At the same time, “the markets are smaller than on the human side, and so to make the numbers work, we need a portfolio of products,” Chin says. A pet drug is a blockbuster with annual sales of $100 million.

By taking a portfolio approach, animal biotech firms also aren’t betting everything on one product. “For the price of developing one human drug, we can develop a dozen or more vet drugs, and that mitigates the risk,” Chin adds. “We have generally said that we expect about a 70% success rate.”

Kindred’s first drug, CereKin, an interleukin-1 inhibitor to control pain and inflammation in dogs with osteoarthritis, failed in pivotal trials despite showing activity, Chin says. Although he chalks that up to bad luck, the firm stopped developing AtoKin, a version of the antihistamine fexofenadine for treating dermatitis in dogs, when Zoetis launched a competing JAK inhibitor, Apoquel (oclacitinib).

Although they are competitors to the start-ups, Zoetis and other large animal health firms could become important collaborators and marketing partners. But many cancer-focused companies contend that they can manage sales forces large enough to address the few hundred vets specializing in animal oncology.

Other companies intend to remain virtual. Mather calls CanFel “semivirtual,” with only small research and early development labs. It initially operated under the radar after raising enough money through crowdfunding to buy equipment on eBay. “Beyond that, we have been able to self-fund to the point where we have antibodies that we can partner with some of the larger animal health companies,” she says.

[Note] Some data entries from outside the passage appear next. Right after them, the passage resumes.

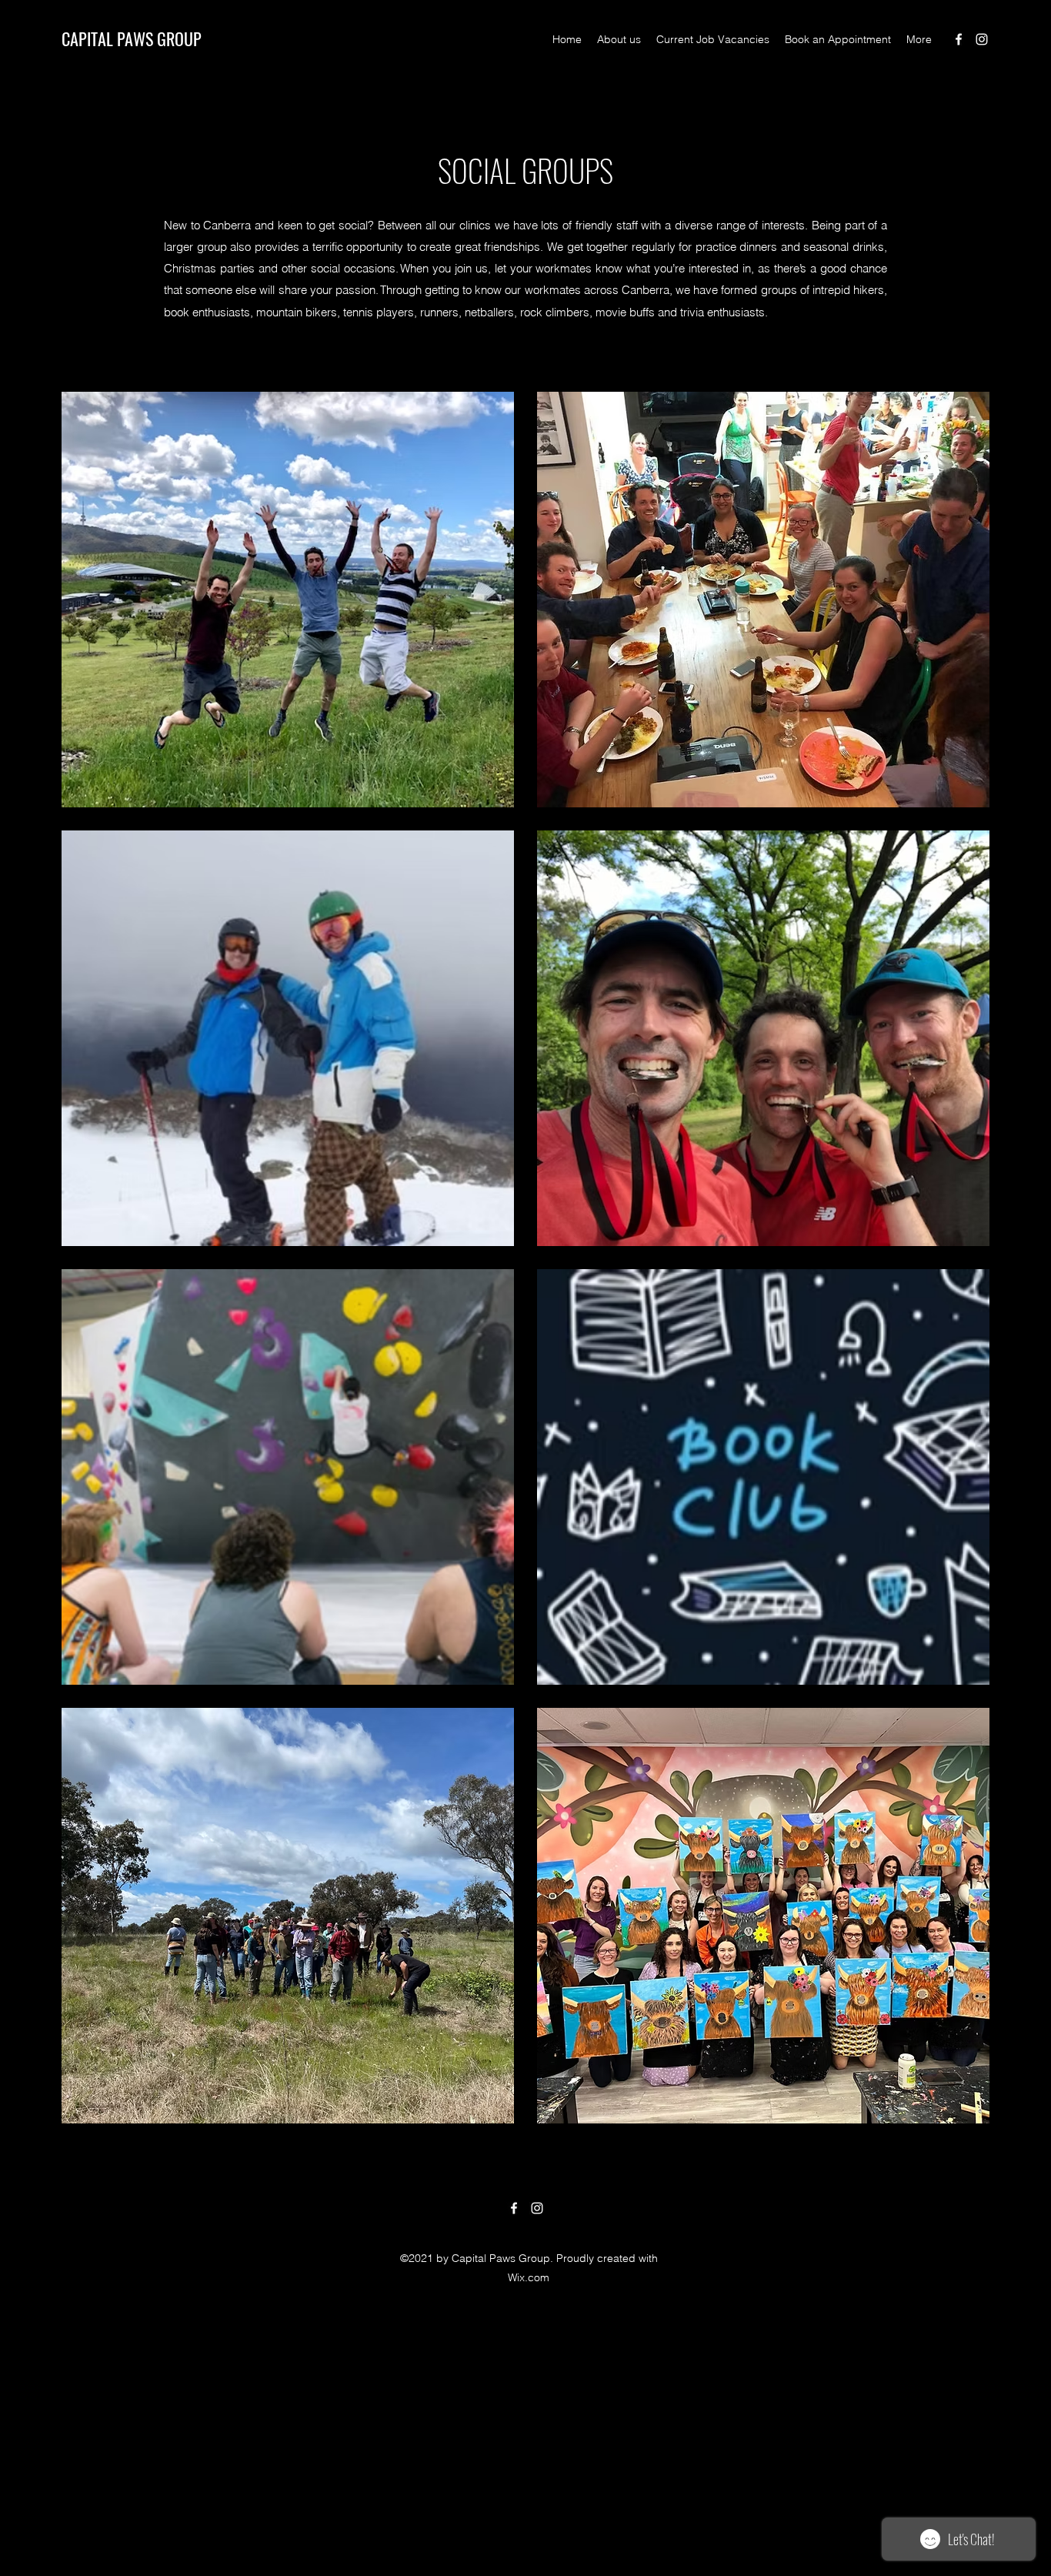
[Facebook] (958, 39)
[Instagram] (981, 39)
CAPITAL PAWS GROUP (132, 38)
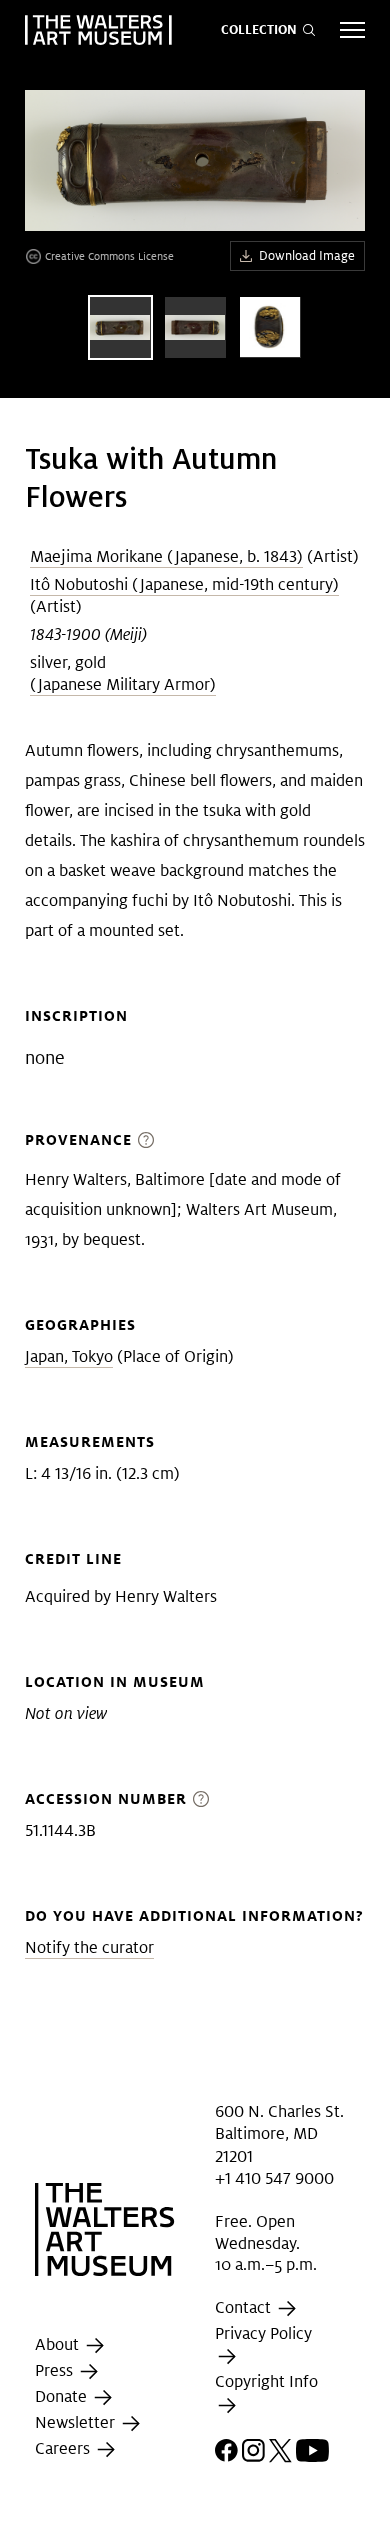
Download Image (307, 255)
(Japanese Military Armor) (123, 684)
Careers (64, 2448)
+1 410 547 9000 (274, 2178)
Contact (245, 2307)
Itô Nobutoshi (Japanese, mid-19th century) (184, 584)
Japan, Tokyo (69, 1356)
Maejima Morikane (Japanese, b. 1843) (166, 556)
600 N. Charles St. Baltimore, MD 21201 (279, 2134)
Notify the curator (89, 1947)
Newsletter (77, 2422)
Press (56, 2370)
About (59, 2344)
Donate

Along with the start-ups, several human biotech firms have one or two animal health products in development. Companies may have become excited about the prospect and latched on to the idea that they can “make a quick hit in animal health and get some revenue,” VetDC’s Roy says.

Although human and animal drug development have similarities, there are differences. “With just one or two drugs, it will be more difficult to do it efficiently and well,” Aratana’s St. Peter says about those dabbling in the field. “In the long run, the winners are going to be the pure-play pet biotechs.”

Yet St. Peter and other pet biotech executives are also excited about being at the forefront of research that might translate to humans. St. Peter points to Aratana’s work on adipose-derived stem cell therapies for treating osteoarthritis. And Nexvet has formed a subsidiary called Tevxen to validate better models of disease to benefit both animals and humans.

Meanwhile, CanFel’s Mather hopes to find leads for rare human diseases. “If we could find something that we show works in dogs,” she says, “it would be much more likely to convince a pharma or biotech company to back-engineer or develop the equivalent because you already have very good proof of efficacy.”